The chairman of the State Senate Budget Committee says Christie actions contradict his words.
“Direct state aid (to colleges and universities) has declined, literally $105 million dollars since this administration has taken office,” says Senator Paul Sarlo. “That is completely contradictory to, ‘we have made this our priority.'”
New Jersey Secretary of Higher Education Rochelle Hendricks says, “There’s been a decline in New Jersey for decades in terms of our support for higher education. I think the Governor’s turning the corner and he’s turning the corner in a very difficult financial time.”
“I understand these are difficult economic times,” says Sarlo. “I think we just need to be correct in how we’re spinning this to the press, to the public, to our students out there. We’re down $105 million.”
Hendricks explains, “This year there have not been additional cuts.
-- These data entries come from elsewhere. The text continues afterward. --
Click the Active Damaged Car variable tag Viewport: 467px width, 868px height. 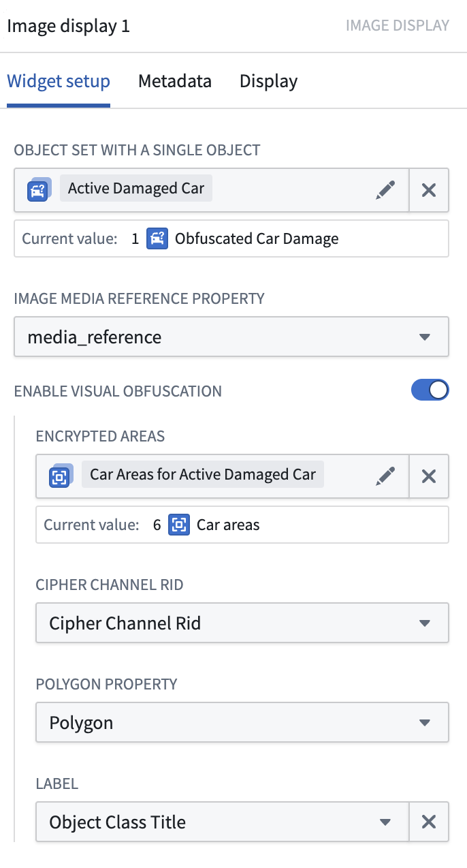coord(136,189)
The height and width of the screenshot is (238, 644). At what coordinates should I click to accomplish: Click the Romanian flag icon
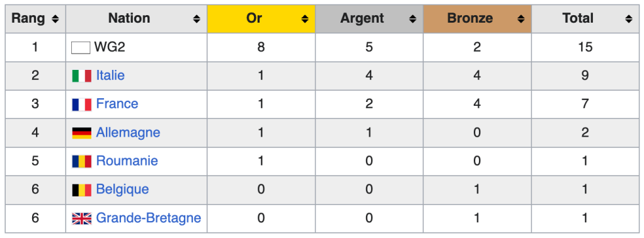coord(82,161)
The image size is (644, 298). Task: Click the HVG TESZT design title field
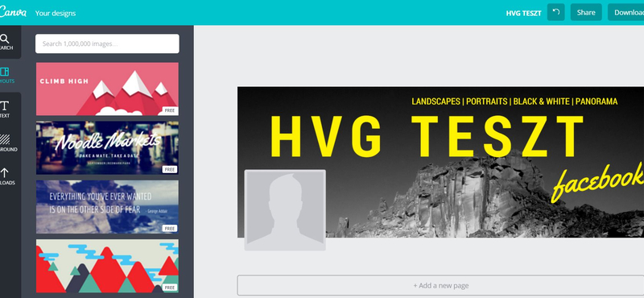click(524, 13)
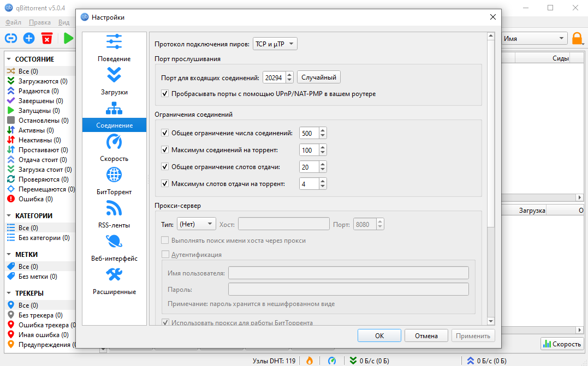This screenshot has height=366, width=588.
Task: Click the incoming connections port field
Action: point(274,77)
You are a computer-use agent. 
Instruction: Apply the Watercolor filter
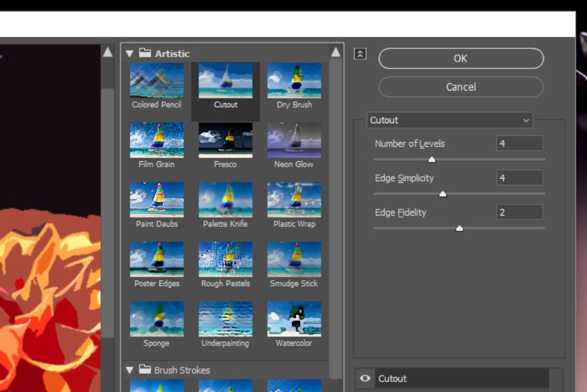(x=294, y=320)
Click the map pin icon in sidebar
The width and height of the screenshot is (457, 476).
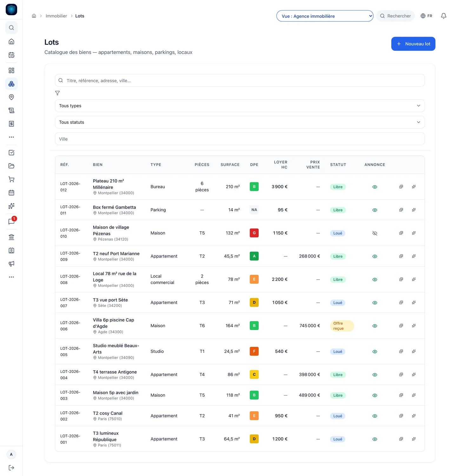pos(11,97)
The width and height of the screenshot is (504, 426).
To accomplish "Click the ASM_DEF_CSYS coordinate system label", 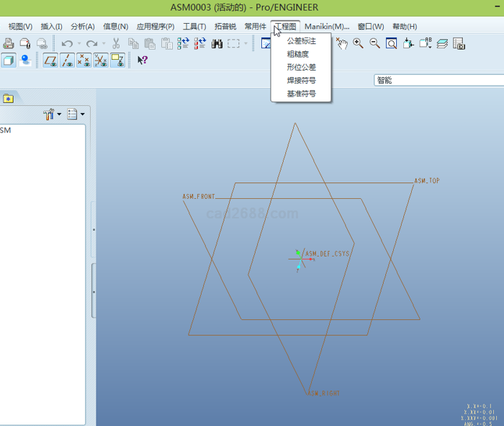I will (x=327, y=254).
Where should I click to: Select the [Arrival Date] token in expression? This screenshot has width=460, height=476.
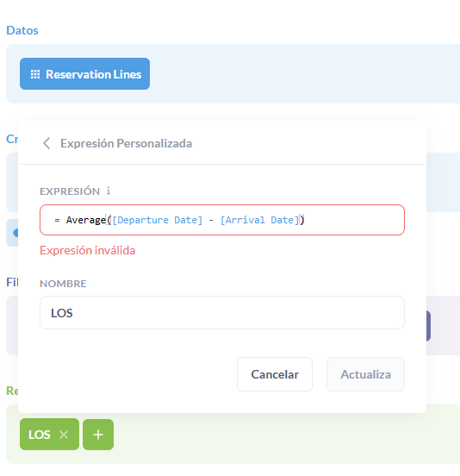[259, 220]
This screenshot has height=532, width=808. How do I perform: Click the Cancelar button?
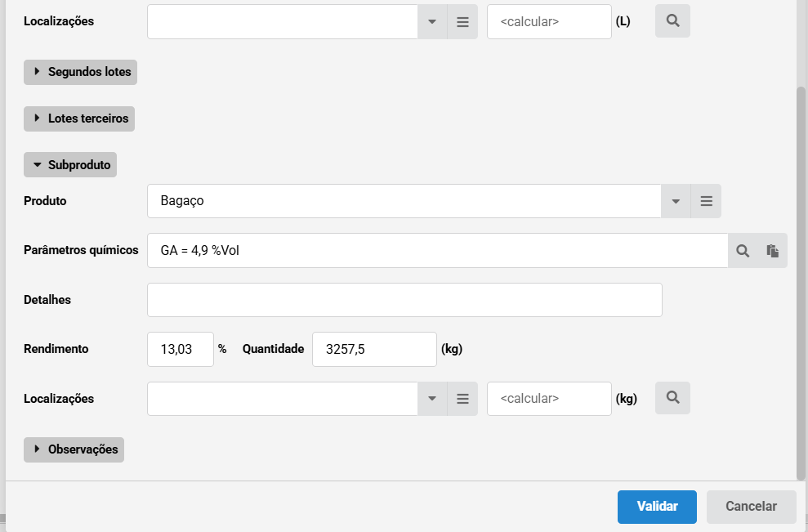click(x=752, y=507)
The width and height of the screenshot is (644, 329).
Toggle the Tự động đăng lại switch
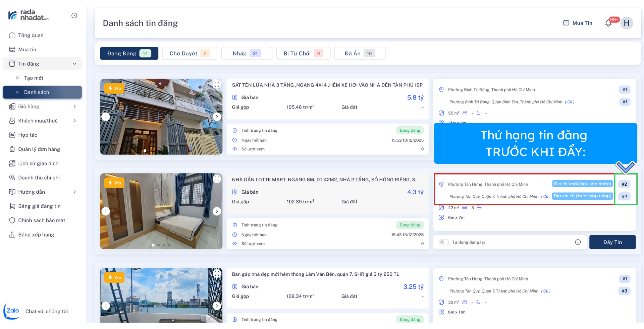[x=443, y=242]
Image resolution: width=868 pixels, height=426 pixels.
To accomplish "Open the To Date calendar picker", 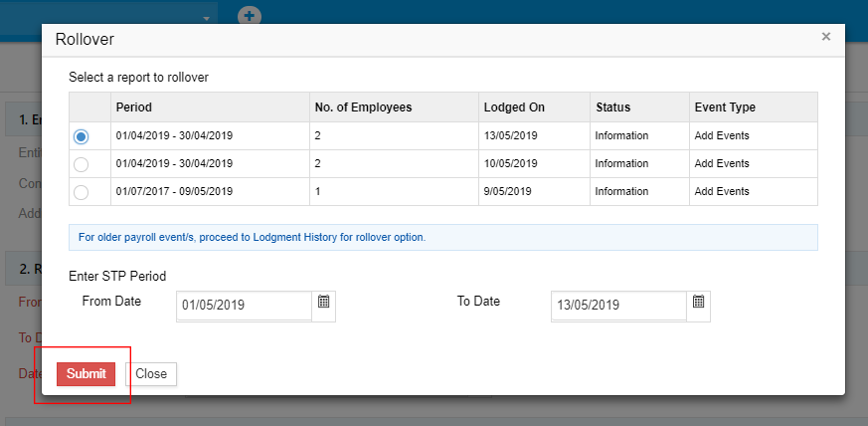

There has certainly been an increase in terms of student aid……The increase to student assistance is significant and I don’t want us to go away thinking it’s not.”
Christie’s budget proposes an increase of over $28 million above last year for student financial assistance, the bulk of which is a 10% increase in the funding for tuition aid grants.
In his budget message, Christie said, “Because the people of New Jersey stood strong with me and had faith over the last two years, I am proud to say this budget proposes a nearly 6% increase in direct aid to our senior public colleges and universities. We are able to help make college more available and affordable for New Jersey families, but we need to do more.”
The Governor is also asking the legislature to approve $1 million in funding to help create a new Governor’s Urban Scholarship Program to help provide students in New Jersey’s inner cities the opportunity they need to succeed.